== Brano scelto ==
· · · · ·
All’attenzione in profondo, nella lettura, nella musica, nella storia dell’arte, corrisponde lo sguardo in orizzontale, spazio, geografia e condizione universale.
L’angolo della visuale non preclude la prospettiva.
Forse è questo uno dei motivi che animano il suo lavoro nella profondità del vuoto e nell’esilità solida delle strutture. Nella costante precarietà, simbolo e ricerca al contempo, di un equilibrio difficile eppure possibile, di un imperativo d’approdo o dimensione ideale.

Spazio e volume danzano nella scultura e non eleggono mai un vincitore, preferiscono connubio e simbiosi, come dire che convivere, oltre che possibile, è anche bello.
· · · · ·
== Compiti ==
[1] Nel brano sulla scultura, che cosa non eleggono mai spazio e volume?
[2] Per favore, prosegui il brano sulla scultura a partire dall'ultima frase riportata.
· · · · ·
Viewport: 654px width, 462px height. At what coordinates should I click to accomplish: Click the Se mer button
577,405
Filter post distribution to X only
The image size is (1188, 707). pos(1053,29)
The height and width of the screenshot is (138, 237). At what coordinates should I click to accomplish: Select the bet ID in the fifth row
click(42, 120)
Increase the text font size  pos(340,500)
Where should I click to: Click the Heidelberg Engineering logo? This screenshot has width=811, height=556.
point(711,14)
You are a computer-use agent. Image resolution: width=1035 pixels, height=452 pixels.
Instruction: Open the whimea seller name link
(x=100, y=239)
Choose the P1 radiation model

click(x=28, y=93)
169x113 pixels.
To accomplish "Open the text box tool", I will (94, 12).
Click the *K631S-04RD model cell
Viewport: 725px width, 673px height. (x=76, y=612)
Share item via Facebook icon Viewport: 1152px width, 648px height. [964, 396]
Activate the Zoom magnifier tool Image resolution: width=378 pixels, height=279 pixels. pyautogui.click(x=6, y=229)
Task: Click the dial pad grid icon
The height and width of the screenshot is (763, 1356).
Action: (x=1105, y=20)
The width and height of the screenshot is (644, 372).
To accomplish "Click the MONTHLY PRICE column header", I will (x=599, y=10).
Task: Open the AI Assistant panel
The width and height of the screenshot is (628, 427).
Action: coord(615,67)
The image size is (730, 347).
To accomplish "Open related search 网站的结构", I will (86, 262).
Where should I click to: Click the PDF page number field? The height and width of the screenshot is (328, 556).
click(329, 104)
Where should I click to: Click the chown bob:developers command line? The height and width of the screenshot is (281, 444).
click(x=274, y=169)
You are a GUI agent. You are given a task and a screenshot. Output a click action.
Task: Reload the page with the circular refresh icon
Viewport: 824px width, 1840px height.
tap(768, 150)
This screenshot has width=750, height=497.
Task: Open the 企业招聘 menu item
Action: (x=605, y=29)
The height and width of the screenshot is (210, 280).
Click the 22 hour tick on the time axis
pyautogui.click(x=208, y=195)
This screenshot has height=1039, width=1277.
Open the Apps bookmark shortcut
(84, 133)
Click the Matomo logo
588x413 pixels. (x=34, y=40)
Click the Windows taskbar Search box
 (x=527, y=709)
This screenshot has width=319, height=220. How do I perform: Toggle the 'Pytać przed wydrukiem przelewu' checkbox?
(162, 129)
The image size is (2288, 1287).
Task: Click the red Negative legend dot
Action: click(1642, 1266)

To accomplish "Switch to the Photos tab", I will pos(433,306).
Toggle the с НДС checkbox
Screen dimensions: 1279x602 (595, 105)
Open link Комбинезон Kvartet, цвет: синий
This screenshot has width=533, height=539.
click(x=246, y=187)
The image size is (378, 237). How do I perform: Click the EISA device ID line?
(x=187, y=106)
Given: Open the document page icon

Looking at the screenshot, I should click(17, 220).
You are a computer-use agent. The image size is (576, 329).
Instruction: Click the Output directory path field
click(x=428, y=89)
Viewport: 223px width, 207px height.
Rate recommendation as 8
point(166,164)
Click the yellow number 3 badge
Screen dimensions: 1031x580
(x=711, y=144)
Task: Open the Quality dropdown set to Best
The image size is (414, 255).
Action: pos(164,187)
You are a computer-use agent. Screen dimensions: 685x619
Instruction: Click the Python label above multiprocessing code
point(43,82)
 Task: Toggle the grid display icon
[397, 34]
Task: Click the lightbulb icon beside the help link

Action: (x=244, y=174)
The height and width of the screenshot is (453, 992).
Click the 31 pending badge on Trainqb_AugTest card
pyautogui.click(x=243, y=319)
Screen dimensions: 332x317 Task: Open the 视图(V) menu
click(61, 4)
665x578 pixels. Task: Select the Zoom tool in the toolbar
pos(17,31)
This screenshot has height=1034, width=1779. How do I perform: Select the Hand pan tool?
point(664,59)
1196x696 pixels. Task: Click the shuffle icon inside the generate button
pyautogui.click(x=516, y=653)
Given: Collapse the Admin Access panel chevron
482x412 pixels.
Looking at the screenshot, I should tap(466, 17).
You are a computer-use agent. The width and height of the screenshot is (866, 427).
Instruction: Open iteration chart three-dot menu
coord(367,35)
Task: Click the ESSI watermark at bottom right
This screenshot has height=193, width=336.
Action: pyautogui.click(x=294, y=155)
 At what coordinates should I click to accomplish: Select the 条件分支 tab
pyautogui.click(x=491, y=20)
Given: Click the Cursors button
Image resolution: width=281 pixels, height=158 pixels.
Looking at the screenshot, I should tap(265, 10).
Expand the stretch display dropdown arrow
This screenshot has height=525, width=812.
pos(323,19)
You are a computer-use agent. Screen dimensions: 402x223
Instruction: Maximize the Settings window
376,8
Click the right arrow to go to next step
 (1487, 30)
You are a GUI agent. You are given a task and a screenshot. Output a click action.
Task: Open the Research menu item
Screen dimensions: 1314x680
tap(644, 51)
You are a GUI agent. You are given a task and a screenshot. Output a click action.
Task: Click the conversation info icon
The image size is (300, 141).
· · · · ·
== Risultati per compito ==
[1] Un vincitore: preferiscono connubio e simbiosi.

[2]
Un tempo campeggiava il paesaggio. Visione dall’alto o verticale, inconsueta nell’emozione, immediatezza incombente come se la natura improvvisamente si ribaltasse e franasse contro.
Alla fase di percezione naturalistica ha fatto seguito una ricognizione esistenziale e il meditativo Claudio Borghi, nella sua espressione corrucciata, ha interpretato più da vicino il proprio ritratto.
Lo studio è un’officina. Il freddo invernale è classico delle fucine di quel territorio nel tempo.
Non ha mutato il senso del lavoro, ne ha solo aperto gli orizzonti.